The bill defines confidential communication as “any communication carried on in circumstances that reasonably indicate that any party to the communication desires it to be confined to the parties thereto.” It is already illegal in California to make recordings without the consent of all parties.

The bill was strongly advocated by Planned Parenthood following a series of undercover videos released last summer by the Center for Medical Progress, which claimed that the organization was unlawfully trafficking in fetal tissue.

“After the video smear campaign last summer, we experienced a ninefold increase in violence against our providers and our health centers,” Beth Parker, chief legal counsel of Planned Parenthood Affiliates of California, told the LA Times.

“With the Internet and the tremendous wildfire nature in which news can be spread now through social media, we need to have a crime against distribution by those in particular who did the illegal recording,” Parker said. “A slap on the hand of a $2,500 fine isn’t sufficient.”
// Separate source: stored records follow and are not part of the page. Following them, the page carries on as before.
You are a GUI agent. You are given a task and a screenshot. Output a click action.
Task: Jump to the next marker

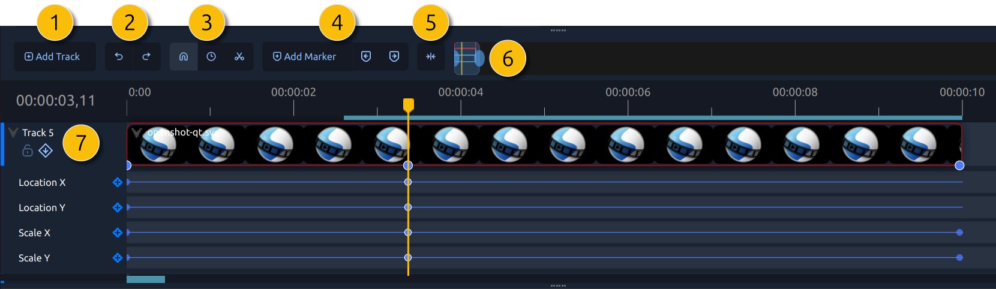click(394, 56)
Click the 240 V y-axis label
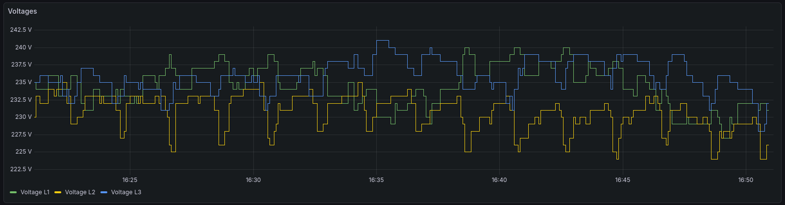Viewport: 785px width, 205px height. coord(24,47)
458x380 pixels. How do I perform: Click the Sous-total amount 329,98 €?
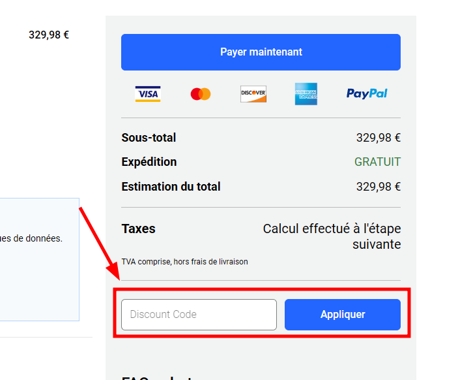click(378, 138)

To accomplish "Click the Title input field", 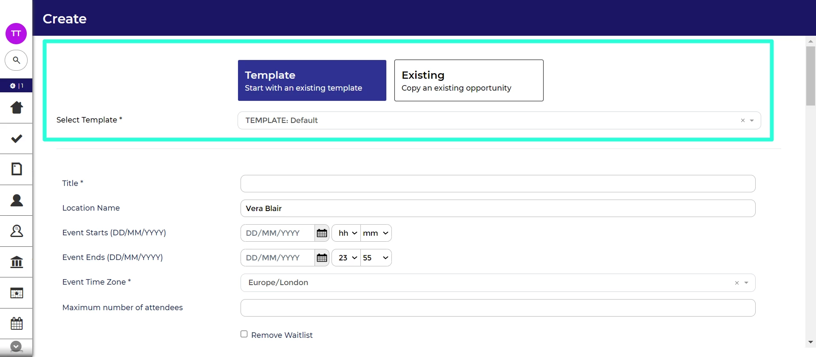I will pyautogui.click(x=498, y=184).
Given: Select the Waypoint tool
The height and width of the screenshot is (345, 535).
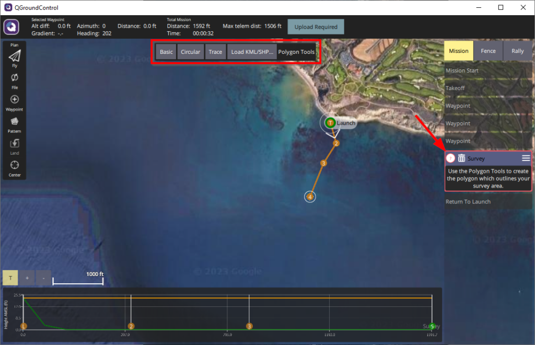Looking at the screenshot, I should pyautogui.click(x=15, y=99).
State Sen. Hannah-Beth Jackson (D-Santa Barbara) introduced the bill, commenting, “The nation is looking to California to take the lead on protecting access to care and to the doctors who provide that access. This measure will protect reproductive health doctors from violence and intimidation.”

However, state Sen. Joel Anderson (R-Alpine) said the bill unduly protects “an industry that destroys life” and the legislature is “rushing to ensure that [reproductive health doctors] can operate in secrecy.”

The bill met with some unlikely opponents, including the LA Times Editorial Board and the American Civil Liberties Union (ACLU), who raised concerns about the legislation’s potential impact on whistleblowers.

“We know of no legitimate governmental reason for singling-out disclosure of all health care provider communications for special criminal sanctions, making the bill vulnerable not only on first amendment grounds but also on equal protection grounds,” the ACLU noted in their opposition to the bill.

“The same rationale for punishing communications of some preferred professions/industries could as easily be applied to other communications – e.g., by law enforcement, animal testing labs, gun makers, lethal injection drug producers, the petroleum industry, religious sects,” it said.

The LA Times Editorial Board also expressed their opposition to the measure Wednesday.

“Make no mistake,” they wrote, “this measure would heap more criminal and civil penalties on making a secret recording — an act that’s already prohibited by state law, even when done in the public interest — simply to satisfy an interest group popular among Sacramento Democrats.

“In fact, it would further disincentivize potential whistleblowers from recording malfeasance when they witness it — for example, a patient who sees her doctor handing out opioid prescriptions like candy, or a farm worker who catches a veterinarian approving a sick cow for the slaughterhouse,” they add. “The potential for unanticipated and unwelcome consequences is huge.”

The bill now heads to the desk of California Gov. Jerry Brown, who has 30 days to act on it.